As we know, the trigeminal nerve is the largest cranial nerve, and the main sensory nerve running through the brain. The trigeminal nerve transmits sensations from the face to the brain, as it has three divisions that branch off to the ophthalmic nerve (forehead and eye), maxillary nerve (cheek), and the mandibular nerve (jaw and lower face). What’s more, the trigeminal nerve activates the muscles we use to bite and chew.

Certain nerve fibres of the trigeminal nerve interact with sensory fibers branching from the upper nerve roots of the cervical spine. This meeting of the upper neck and trigeminal sensory pathways confuses the brain so that it can’t find the source of the pain. “The trigeminocervical nucleus is a region of the upper cervical spinal cord where sensory nerve fibres in the descending tract of the trigeminal nerve (trigeminal nucleus caudalis) are believed to interact with sensory fibres from the upper cervical roots. This functional convergence of upper cervical and trigeminal sensory pathways allows the bidirectional referral of painful sensations between the neck and trigeminal sensory receptive fields of the face and head.” [1].

Referred Pain: Perceived in the head but with source in the neck


It is because of this confusion that a cervicogenic headache is also known as “referred pain”, a kind of pain that stems from a part of the body other than its true source.

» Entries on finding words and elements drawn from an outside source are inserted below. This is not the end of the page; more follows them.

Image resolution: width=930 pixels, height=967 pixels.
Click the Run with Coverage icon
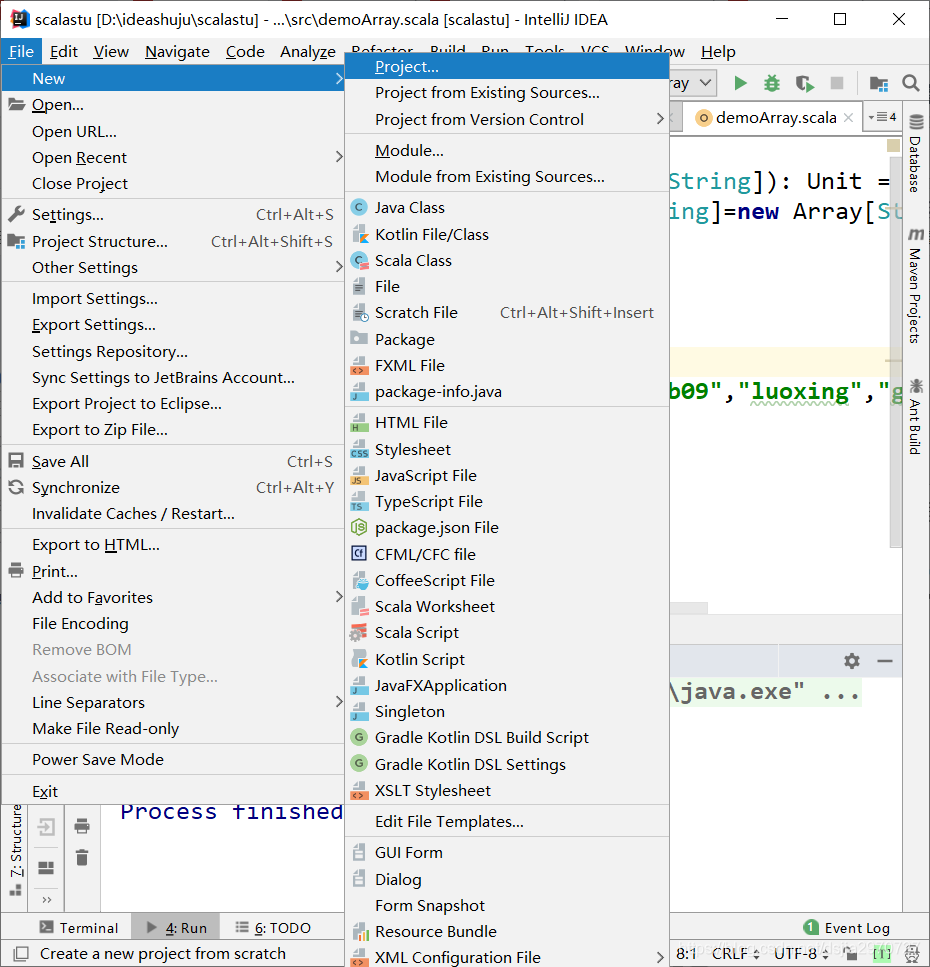(x=804, y=83)
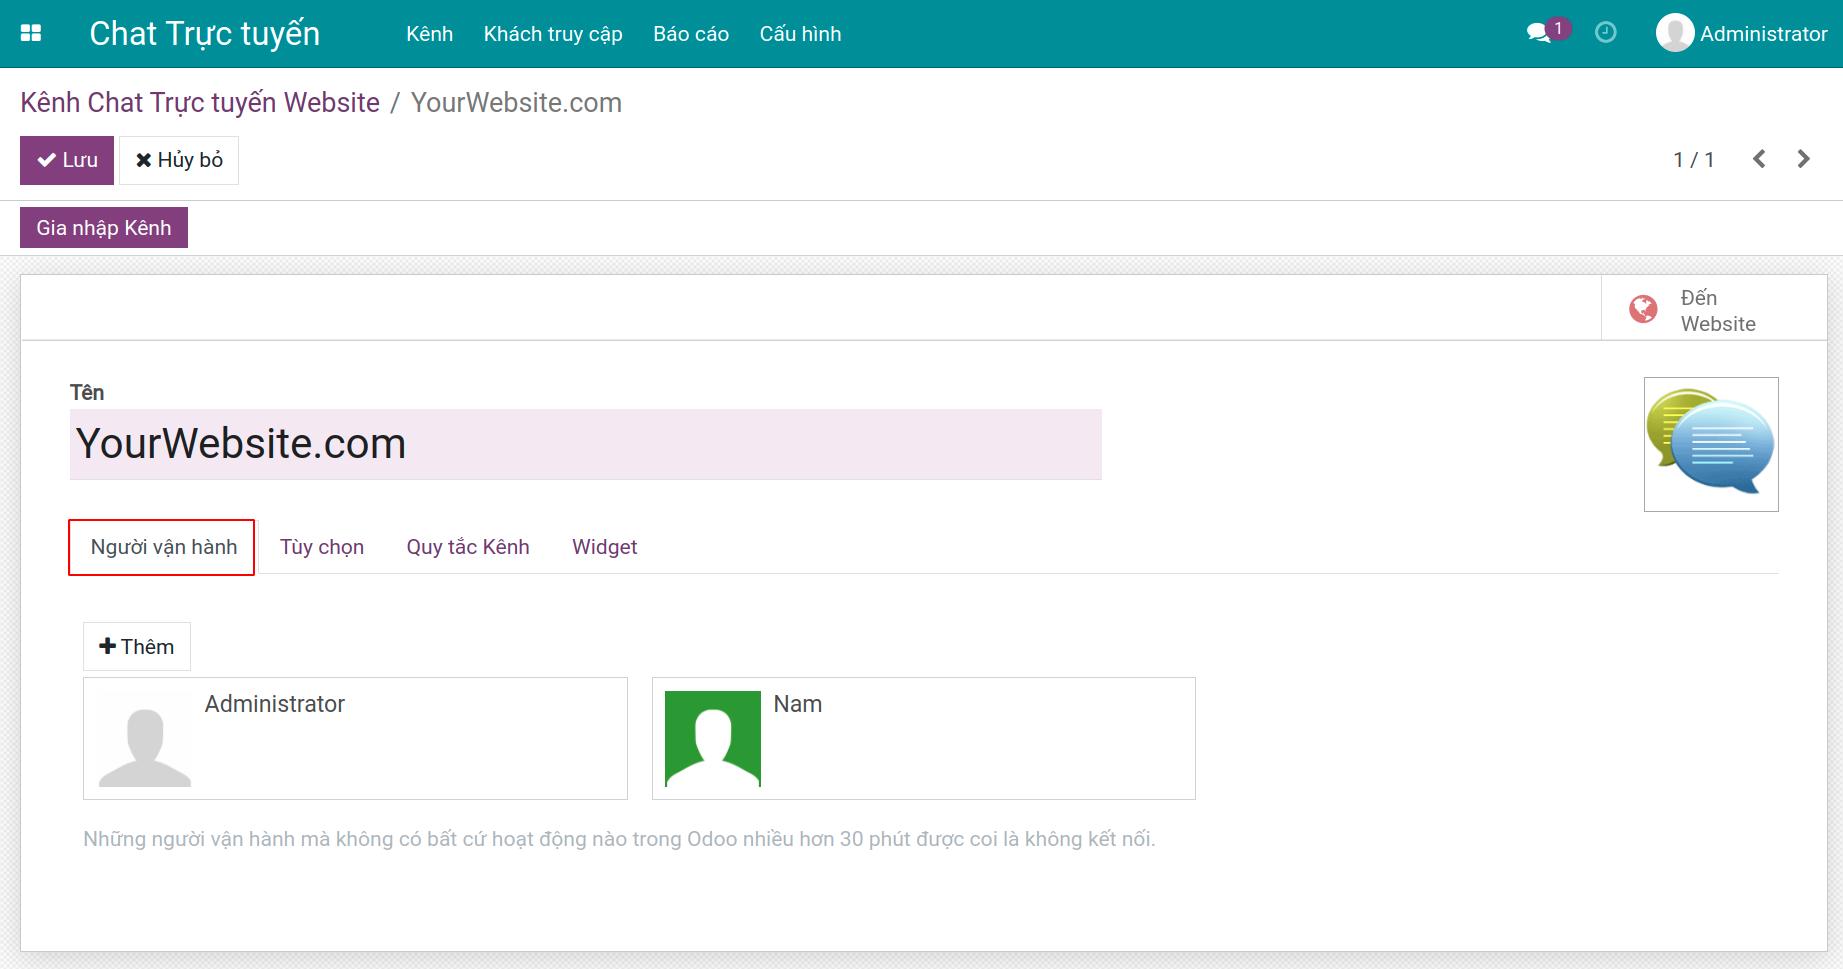This screenshot has width=1843, height=969.
Task: Click the globe Website icon
Action: pyautogui.click(x=1643, y=310)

In this case, the pain is referred to the head from bones or soft tissue in the neck. 

Damage to the bones in the neck can lead to pinched trigeminal nerves in that area. Because the cervical nerve tracts and the trigeminal nerve are shared, the brain mistakes the pain signals and perceives the pain as being located in the head. The trigeminal nerve sends a “pain message” to the brain, but the brain cannot locate the pain source, ultimately perceiving the pain to be located in the head.

Cervicogenic headaches can be caused by damage to the structures in the neck such as the muscles, joints, ligaments, and top 3 bones. Some of the most common causes of neck and cervical spine damage include whiplash injuries, sports injuries, arthritis, herniated cervical disks, and falls. What’s more, neck damage can be triggered by simple things such as repeated poor sitting posture, certain neck movements, or twisting. The cause of neck damage can even be traced back to an old injury sustained in childhood, such as a fall in the playground. Simply put, any inflammation or irritation to the trigeminal nerve, no matter the cause, can lead to cervicogenic headaches. Such headaches are commonly misdiagnosed as migraines or tension headaches because the sufferer experiences the pain as located in the head instead of the neck.

Every year, many patients are misdiagnosed and, therefore, do not receive the correct treatment. An accurate diagnosis and correct treatment [2] can be life-changing in relieving chronic headaches and neck pain, greatly improving the patient’s quality of life.

References:
  1. David M. Biondi Cervicogenic Headache: A Review of Diagnostic and Treatment Strategies. The Journal of the American Osteopathic Association, April 2005, Vol. 105, 16S-22S. 
  2. Phil Page. Cervicogenic Headaches: An Evidence-Led Approach to Clinical Management. International Journal of Sports Physical Therapy. 2011.